Repubblica 7.6.17
Il leader laburista “svela” cosa farà il primo giorno al governo in caso di vittoria: “Permesso di residenza agli europei”
L’ottimismo di Jeremy Corbyn “Se vinco, asse con Merkel e Macron”
Enrico Franceschini
LONDRA.
«Telefonerò a Trump per rimproverarlo dei suoi tweet. Inviterò Angela
Merkel allo stadio. Chiamerò Macron per stabilire un rapporto
costruttivo sulla Brexit. E darò unilateralmente il permesso di
residenza ai 3 milioni di europei che vivono in questo paese». E questo è
solo il programma per la prima giornata da primo ministro di Jeremy
Corbyn. Immaginarla non è uno scherzo. Tra 24 ore la Gran Bretagna va
alle urne e tra 48 ore il leader laburista potrebbe entrare a Downing
Street al posto di Theresa May. Un’ipotesi che sembrava inimmaginabile
due anni or sono, quando il deputato più di sinistra del Labour diventò
capo del partito vincendo a sorpresa le primarie, ed è sembrata folle
fino a due mesi fa, quando la leader conservatrice aveva 20 punti di
vantaggio. Ma poi è cominciata la campagna elettorale, Corbyn ha fatto
comizi come una trottola, dilaga su Twitter, ottiene parità di spazi in
tv, e le distanze si sono ridotte, anche per il confronto con una
premier impacciata, fredda, a disagio tra il pubblico. Neanche due
attentati terroristici sono serviti a fermare la rimonta, anzi finora
l’hanno facilitata: May appare in difficoltà davanti all’accusa di avere
messo a repentaglio la sicurezza nazionale, riducendo di 20 mila agenti
le forze di polizia quando era ministro degli Interni. Il video di un
agente che due anni fa la ammoniva a non farlo, ritrovato dal Labour, è
un potente capo d’accusa.
Così non è stravagante che il 68enne
leader del Labour anticipi al Guardian cosa farà nel primo giorno da
premier. Innanzi tutto, pensa davvero di poterlo diventare? «Sì»,
risponde sicuro. «La reazione che vediamo in giro è incredibilmente
entusiastica. E abbiamo fatto tutto quello che era necessario per
vincere». Theresa May lo descrive come non patriottico e debole sul
terrorismo. «Parole insensate», replica lui, con la calma abituale (non
per nulla si è auto soprannominato “Mister Zen”). Si difende così:
«Voglio che il nostro Paese giochi un ruolo costruttivo nel mondo.

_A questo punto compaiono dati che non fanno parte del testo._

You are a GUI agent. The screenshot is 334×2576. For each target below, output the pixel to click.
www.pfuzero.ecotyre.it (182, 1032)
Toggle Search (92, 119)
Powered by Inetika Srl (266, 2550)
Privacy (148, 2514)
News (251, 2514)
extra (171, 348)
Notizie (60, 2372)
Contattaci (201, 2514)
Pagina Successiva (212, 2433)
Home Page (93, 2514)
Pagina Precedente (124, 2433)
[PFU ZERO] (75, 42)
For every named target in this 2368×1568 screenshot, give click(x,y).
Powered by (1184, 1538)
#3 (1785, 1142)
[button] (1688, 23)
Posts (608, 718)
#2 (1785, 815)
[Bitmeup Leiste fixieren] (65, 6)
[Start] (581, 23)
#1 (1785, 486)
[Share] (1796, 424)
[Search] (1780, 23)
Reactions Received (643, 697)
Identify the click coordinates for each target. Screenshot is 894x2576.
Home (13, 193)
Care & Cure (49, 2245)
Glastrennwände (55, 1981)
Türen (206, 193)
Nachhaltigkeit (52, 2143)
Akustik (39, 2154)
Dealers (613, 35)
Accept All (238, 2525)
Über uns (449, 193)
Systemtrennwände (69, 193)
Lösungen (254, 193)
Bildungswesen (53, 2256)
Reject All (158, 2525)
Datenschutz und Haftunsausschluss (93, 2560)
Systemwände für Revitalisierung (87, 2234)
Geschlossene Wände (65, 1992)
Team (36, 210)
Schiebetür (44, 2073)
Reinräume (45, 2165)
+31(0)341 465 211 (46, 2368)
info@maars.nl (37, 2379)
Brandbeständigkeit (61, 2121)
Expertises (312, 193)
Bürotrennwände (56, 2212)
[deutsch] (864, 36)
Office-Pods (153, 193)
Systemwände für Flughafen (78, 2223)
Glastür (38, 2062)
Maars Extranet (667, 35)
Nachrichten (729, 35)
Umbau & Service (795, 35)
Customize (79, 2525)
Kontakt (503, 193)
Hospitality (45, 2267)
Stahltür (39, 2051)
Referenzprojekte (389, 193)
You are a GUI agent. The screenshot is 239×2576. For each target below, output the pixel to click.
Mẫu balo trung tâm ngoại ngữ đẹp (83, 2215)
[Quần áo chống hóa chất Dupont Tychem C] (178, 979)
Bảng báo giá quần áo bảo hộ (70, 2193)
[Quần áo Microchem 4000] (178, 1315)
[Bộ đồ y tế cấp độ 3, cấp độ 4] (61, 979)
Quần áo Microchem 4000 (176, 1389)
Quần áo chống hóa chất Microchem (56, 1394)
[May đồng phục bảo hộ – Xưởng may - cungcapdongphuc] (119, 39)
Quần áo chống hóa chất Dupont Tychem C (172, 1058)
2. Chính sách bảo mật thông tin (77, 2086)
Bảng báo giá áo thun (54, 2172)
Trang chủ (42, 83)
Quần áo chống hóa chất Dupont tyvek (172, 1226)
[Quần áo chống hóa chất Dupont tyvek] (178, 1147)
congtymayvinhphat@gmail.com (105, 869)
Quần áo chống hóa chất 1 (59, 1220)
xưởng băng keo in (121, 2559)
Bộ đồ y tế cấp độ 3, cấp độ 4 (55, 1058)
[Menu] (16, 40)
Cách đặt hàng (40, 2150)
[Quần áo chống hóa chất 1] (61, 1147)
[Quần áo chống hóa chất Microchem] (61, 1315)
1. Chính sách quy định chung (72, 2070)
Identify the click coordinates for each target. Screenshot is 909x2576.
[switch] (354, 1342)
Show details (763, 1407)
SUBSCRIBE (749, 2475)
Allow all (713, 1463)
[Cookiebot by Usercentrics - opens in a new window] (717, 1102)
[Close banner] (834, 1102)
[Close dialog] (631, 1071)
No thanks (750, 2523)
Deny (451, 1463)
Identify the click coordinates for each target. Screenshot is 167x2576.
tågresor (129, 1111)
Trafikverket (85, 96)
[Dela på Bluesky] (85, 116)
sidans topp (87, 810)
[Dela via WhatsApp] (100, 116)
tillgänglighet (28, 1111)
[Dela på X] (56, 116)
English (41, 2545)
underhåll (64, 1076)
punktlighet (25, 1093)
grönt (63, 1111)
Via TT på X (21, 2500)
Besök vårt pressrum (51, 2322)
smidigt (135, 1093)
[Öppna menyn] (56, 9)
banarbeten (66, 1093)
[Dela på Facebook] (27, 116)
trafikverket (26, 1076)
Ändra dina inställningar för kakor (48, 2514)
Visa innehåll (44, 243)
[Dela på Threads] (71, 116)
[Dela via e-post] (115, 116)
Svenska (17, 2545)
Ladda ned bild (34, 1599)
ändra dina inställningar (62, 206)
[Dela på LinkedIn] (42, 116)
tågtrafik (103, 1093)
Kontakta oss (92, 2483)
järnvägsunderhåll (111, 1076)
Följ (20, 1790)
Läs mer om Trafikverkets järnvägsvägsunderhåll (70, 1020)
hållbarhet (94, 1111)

Voglio una società dignitosa e armoniosa in Gran Bretagna. Questo mi
renderebbe non patriottico? È un’accusa ridicola. Anzi, offensiva ».
Dunque cosa farà venerdì, se diventerà primo ministro? «Telefonerei a
Merkel e Macron per creare un clima costruttivo nella trattativa con la
Brexit. Annuncerei che i 3 milioni di europei residenti qui potranno
restare per sempre, con la speranza che Merkel faccia lo stesso con i
britannici in Germania, ma non è una questione su cui negozierei,
sarebbe una decisione unilaterale ». Con la cancelliera tedesca vorrebbe
discutere «di football e di Brexit», perciò la inviterebbe allo stadio
londinese dell’Arsenal, sua squadra del cuore, per guardare insieme una
partita. Chiamerebbe anche Donald Trump, nelle prime 24 ore a Downing
Street: innanzitutto per chiedergli di ritrattare i tweet che il
presidente americano ha scritto sul sindaco di Londra, Sadiq Khan,
attribuendogli l’intenzione di minimizzare la minaccia del terrorismo. E
poi per provare a persuaderlo di non ritirarsi dall’accordo sul clima:
«La scelta del presidente americano mi rattrista molto. Ma c’è ancora
tempo per provare a fargli cambiare idea».
In questo si è
dimostrato abile: ha fatto cambiare idea a un sacco di persone, che ora
appaiono invece pronte a votarlo. Non ha fatto cambiare idea a Theresa
May, naturalmente, ma Corbyn non si arrabbia per il veleno della premier
nei suoi confronti. «C’è un sacco di negativismo verso di me. La cosa
migliore davanti a chi dice cose negative, è rispondere con la
positività». Il che non gli ha impedito di chiedere le dimissioni della
premier come responsabile dei tagli alla polizia. «Non ho chiesto le sue
dimissioni da primo ministro», precisa il leader laburista. «Dico solo
che, se fosse ancora ministro degli Interni, alla luce di quanto sta
accadendo, molti chiederebbero di dimettersi ». A farle perdere il
posto, spera Jeremy Corbyn, ci penseranno le elezioni di domani. E lui,
se fra 48 ore entrerà davvero a Downing Street, promette di restare
fedele alla sua regola: «Mai fare attacchi personali, cercare sempre di
parlare anche a chi non va d’accordo con te».